2 Must-Read Blog Posts
What are other Liberal Democrat bloggers saying? Here’s are two posts that have caught the eye from the Liberal Democrat Blogs aggregator:
- Alex Wilcock: Ex-Liberal Democrats in the News (including two you may not have spotted)
- One Governator, three links
Eagle-eyed Alex reminds us of the Liberal Democrat histories of two people in the public eye, including maligned Conservative PPC Elizabeth Truss:
[…]in around 1993, she was a self-styled radical Liberal Democrat who kept attacking me when I was Chair of the Liberal Democrat Youth and Students because I wasn’t left-wing enough, and whom I once held a meeting with to try and get her to work with anyone else in the organisation because she was a complete and utter egomaniac pain in the backside incapable of working in a team [. …] I hope she’s as well-loved and effective a teambuilder for the Tories as she was in the Liberal Democrats.
Ouch.
Mark Reckons, Jonathan Calder and Paul Walters are all considering a particularly fine bit of writing when California Governor Schwarzenegger refused to sign a bill sent to him by the state assembly.
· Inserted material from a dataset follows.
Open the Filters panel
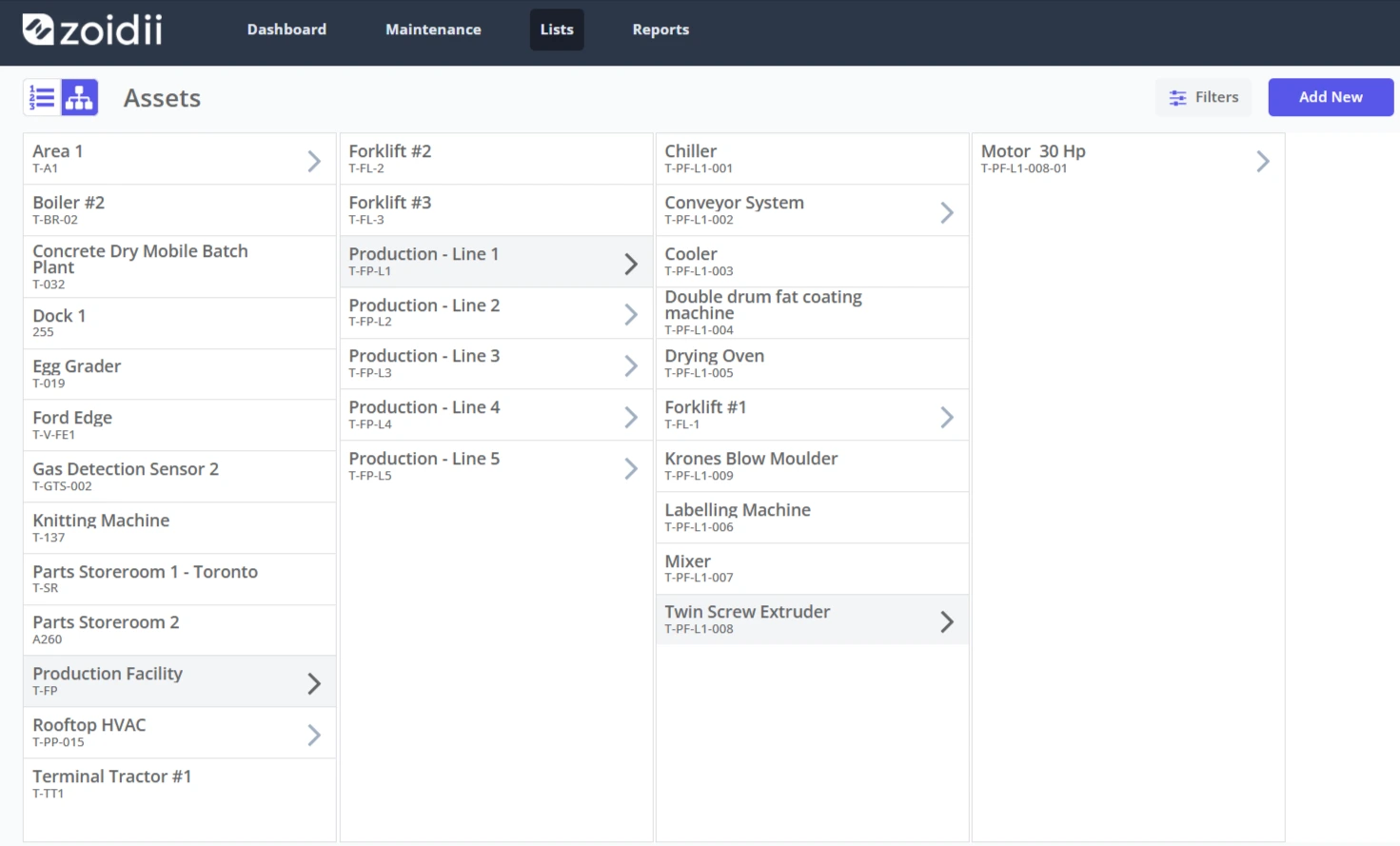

His refusal is couched in what first looks like unoffensive text. A closer inspection reveals a profane acrostic.
Spotted any other great posts in the last day from blogs that aren’t on the aggregator? Do post a comment sharing them with us all.
2 Comments
Ah, Boswell. One of the most talented and obsessive biographers that has ever lived. He had admirable foresight to write his Life of Samuel L Jackson as well as his more famous Life of Samuel Johnson, don’t you think?
only 5 years since the founding of the EU ? It felt like most of my life, Time just crawls by .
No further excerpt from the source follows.